Carlsbad Caverns National Park has been a World Heritage Site since 1995.

Since 1986, when explorers found more to the Lechuguilla Cave than previously thought, the mystique of the park has taken on new length and depth.

The Lechuguilla Cave actually runs longer and deeper than the original Carlsbad Cavern.

It stretches for more than 145 miles.  At its deepest point, it is 1,604 feet below the surface.  This makes it one of America’s longest and deepest limestone caves.

Before the 1986 discovery, few people paid much attention to the Lechuguilla Cave.  Now it is a global favorite.

Above the surface, the cave’s namesake, the prickly Lechuguilla bush, dot low rocky hills.

Down below, gypsum and lemon-yellow sulfur deposits bathe the cave in vivid colors.

Many of its formations, distinctive stalactites or stalagmites, cave pearls, subaqueous helictites and rusticles, can’t be found anyplace else in the world.

Scientists have identified five separate geologic formations.  Bacteria eat away at the rock, slowly absorbing sulfur, iron, and manganese minerals.

A number of pools  have been discovered.

What hasn’t been discovered is a sound explanation for their source of water.

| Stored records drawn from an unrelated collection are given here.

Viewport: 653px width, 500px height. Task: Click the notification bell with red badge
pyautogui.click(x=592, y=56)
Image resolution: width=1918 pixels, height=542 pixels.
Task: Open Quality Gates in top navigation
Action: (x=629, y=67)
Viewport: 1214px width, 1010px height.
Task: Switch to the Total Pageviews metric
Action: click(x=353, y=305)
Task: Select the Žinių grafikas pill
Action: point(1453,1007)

One could be above ground precipitation.  Rare desert rain could seep down from the surface, wind its way through rock for 700 feet, and eventually condense into droplets that fall from the cavern’s walls to feed the pools.

Lechuguilla Cave is not for everyone.  Not when it comes to access, which is restricted for authorized exploration teams and scientists.

It is one of 300 limestone caves cradled below ground in a fossil reef of an inland sea dating back 265 million years.

More recently, twelve thousand years ago, Native Americans American Indians,  the Mescalero Apache lived in the Guadalupe Mountains near the Carlsbad Caverns National Park.

Next for Lechuguilla Cave?  The National Park Service suggests there is still “an exceptional potential for additional cave discovery, significant exploration and research.”